Newsletters published by local volunteers thrive in regional and rural areas as local newspapers decline
In a year where a global pandemic stopped the world, many local stories have gone under the radar in the turbulent news cycle.
- Many regional communities in WA rely on locally-produced newsletters to find out about events, news and sport
- These publications are all that remain for areas where bigger organisations have shut up shop
- The State Library of WA archives local newsletters and newspapers to ensure WA’s history is preserved
In Western Australia, there are now fewer than 30 regional newspapers, with several mastheads, including the Avon Valley Advocate, Esperance Express and the Bunbury and Collie Mail, being mothballed this year.
But there are still some volunteers making sure local news, events and sporting results are made public knowledge, in the form of the local newsletter.

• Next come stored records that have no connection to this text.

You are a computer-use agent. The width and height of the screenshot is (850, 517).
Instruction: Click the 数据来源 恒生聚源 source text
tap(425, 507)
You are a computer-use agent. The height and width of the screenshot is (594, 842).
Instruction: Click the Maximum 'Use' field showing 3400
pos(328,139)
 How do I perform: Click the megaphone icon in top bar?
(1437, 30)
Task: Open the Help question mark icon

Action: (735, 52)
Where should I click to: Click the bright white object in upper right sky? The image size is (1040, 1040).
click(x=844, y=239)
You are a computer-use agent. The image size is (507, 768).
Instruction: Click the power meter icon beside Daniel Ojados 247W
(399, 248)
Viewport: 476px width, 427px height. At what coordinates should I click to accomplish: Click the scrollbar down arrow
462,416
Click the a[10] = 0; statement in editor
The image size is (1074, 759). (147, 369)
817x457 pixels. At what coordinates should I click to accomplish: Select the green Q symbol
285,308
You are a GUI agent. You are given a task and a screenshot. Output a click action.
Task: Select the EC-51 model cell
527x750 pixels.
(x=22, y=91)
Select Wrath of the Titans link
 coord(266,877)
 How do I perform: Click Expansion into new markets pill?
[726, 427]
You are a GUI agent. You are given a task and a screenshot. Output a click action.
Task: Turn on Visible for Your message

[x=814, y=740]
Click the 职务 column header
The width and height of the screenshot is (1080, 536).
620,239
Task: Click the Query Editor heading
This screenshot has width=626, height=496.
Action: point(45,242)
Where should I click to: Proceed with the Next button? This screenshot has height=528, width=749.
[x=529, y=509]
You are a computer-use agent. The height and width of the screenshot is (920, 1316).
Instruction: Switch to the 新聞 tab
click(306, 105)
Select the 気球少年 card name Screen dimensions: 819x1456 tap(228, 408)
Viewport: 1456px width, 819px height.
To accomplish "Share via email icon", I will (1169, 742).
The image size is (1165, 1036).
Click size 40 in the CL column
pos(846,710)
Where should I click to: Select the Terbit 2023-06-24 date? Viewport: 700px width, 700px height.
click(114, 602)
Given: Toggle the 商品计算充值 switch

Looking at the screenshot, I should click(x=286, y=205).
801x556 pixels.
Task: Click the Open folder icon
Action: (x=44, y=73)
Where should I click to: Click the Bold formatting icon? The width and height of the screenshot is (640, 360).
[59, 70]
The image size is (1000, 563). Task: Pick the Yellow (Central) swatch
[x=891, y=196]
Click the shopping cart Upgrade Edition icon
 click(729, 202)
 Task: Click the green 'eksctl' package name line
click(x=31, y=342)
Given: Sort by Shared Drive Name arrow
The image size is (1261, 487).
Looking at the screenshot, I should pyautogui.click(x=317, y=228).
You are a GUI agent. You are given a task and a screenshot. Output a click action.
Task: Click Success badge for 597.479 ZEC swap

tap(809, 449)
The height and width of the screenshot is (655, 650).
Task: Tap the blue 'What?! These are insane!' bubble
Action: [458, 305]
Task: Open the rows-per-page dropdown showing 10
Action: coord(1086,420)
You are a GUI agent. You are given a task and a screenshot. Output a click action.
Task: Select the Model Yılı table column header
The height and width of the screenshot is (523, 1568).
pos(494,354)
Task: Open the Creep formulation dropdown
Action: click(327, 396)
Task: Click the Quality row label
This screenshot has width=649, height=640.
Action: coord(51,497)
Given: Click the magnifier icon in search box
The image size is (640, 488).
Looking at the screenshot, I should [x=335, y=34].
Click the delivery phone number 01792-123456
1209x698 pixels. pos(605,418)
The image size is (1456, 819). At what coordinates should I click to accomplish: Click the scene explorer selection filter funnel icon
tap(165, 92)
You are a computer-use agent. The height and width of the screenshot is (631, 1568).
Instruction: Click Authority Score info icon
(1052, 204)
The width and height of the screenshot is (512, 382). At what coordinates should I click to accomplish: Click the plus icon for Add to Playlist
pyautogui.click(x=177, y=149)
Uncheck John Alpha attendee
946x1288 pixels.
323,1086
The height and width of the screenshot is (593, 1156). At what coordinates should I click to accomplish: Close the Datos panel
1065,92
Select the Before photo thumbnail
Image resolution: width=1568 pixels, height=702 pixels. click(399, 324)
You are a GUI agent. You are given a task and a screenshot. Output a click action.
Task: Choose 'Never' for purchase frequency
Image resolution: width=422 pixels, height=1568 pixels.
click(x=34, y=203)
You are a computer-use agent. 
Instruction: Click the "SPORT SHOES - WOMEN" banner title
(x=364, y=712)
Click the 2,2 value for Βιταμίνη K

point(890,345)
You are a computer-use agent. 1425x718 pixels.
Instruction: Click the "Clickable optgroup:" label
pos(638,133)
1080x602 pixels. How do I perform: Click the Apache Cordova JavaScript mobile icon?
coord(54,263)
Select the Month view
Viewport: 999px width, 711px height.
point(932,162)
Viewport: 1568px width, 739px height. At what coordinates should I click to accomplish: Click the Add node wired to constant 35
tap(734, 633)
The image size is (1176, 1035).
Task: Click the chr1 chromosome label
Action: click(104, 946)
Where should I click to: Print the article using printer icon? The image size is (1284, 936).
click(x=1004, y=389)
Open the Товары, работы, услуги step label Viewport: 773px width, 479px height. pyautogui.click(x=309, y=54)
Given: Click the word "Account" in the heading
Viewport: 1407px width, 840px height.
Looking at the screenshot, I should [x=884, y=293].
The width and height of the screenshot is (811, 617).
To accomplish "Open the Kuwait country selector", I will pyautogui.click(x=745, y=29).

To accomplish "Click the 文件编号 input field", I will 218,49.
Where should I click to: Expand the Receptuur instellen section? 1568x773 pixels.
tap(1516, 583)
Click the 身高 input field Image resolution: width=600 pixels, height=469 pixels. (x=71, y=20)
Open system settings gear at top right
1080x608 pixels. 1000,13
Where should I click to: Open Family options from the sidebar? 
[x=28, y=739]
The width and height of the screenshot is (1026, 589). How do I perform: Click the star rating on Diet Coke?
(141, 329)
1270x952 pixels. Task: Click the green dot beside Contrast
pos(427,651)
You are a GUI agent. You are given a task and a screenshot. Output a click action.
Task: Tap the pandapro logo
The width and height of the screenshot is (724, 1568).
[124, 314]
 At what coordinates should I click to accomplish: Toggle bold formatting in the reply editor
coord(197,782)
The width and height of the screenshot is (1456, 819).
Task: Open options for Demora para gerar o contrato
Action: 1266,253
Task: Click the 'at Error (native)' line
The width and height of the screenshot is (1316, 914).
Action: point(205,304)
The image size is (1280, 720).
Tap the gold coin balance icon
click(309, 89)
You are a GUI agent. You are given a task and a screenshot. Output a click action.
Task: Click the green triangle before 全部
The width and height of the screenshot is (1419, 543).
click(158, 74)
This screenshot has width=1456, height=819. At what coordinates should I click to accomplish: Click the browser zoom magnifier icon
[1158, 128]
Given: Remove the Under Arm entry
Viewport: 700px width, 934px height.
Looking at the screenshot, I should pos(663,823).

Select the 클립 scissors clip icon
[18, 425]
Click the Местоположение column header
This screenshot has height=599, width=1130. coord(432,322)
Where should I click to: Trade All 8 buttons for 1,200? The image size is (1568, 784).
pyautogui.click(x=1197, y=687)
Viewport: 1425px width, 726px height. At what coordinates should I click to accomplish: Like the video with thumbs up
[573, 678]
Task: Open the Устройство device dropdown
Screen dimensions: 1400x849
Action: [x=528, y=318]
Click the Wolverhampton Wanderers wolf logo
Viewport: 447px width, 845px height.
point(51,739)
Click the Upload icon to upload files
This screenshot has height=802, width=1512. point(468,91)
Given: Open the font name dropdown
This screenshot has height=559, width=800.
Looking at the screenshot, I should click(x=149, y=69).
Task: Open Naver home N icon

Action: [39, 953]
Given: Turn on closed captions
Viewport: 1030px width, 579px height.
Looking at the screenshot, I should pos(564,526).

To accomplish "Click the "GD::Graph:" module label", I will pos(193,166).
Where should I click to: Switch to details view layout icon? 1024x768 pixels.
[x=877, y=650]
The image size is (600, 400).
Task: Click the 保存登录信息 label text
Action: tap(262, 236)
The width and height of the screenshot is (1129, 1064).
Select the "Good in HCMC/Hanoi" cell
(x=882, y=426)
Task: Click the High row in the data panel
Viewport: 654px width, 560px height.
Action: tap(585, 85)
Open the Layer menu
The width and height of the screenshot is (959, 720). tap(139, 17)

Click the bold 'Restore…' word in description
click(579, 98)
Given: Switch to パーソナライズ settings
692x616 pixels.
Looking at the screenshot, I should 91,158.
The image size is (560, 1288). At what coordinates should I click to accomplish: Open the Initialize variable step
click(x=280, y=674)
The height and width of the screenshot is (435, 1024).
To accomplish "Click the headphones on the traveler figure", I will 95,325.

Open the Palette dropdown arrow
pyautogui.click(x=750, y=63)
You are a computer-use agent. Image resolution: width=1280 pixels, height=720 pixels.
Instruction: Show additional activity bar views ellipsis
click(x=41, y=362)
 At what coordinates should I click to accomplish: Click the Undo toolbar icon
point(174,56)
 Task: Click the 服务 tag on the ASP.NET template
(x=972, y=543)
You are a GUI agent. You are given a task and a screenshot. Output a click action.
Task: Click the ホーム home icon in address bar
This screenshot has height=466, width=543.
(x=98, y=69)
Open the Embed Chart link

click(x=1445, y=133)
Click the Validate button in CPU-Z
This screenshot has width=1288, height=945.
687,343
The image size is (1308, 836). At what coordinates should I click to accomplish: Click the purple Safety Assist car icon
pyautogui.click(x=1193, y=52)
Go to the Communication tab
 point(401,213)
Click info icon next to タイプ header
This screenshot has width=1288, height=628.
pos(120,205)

In Northampton, around 465 kilometres from Perth, Margaret Meagher and a small team of volunteers produce the Northampton News.
The newsletter has been keeping the community informed since 1976.
“It’s just getting the news out there to those who cannot get local news,” she said.
In Gingin, the Community Resource Centre is responsible for producing the Gingin Buzz, which, like the Northampton News, has its finger on the local pulse.
This year, Gingin’s local paper, the Avon Valley Advocate, was disbanded by Australian Community Media, leaving a gap in local reporting.
Editor Roslyn Christensen said it was important people in small, regional communities are kept informed about what is happening.
“People come in here at the end of one month and the beginning of another and they’re looking for that publication,” she said.
Newsletters document history
Local newsletters are so important that the State Library of WA collects each one published from around the state to store in its archive.
The State Library is home to WA’s Legal Deposit, which is a statutory provision requiring publishers to deposit copies of their publications to its nominated institute.
But SLWA Senior Subject Specialist, John Hughes, said not only is it legally important newsletters are archived, but also to preserve WA’s history.
“The role of the State Library is to tell Western Australia’s unique and diverse stories,” he said.
“I think community newsletters really developed when people were reflecting on towns or settlements and trying to preserve them in some way.
“The history is really interesting.”
He said the State Library has collections of newsletters dating back to the 1960s, while its newspaper collection can be dated to the 1830s.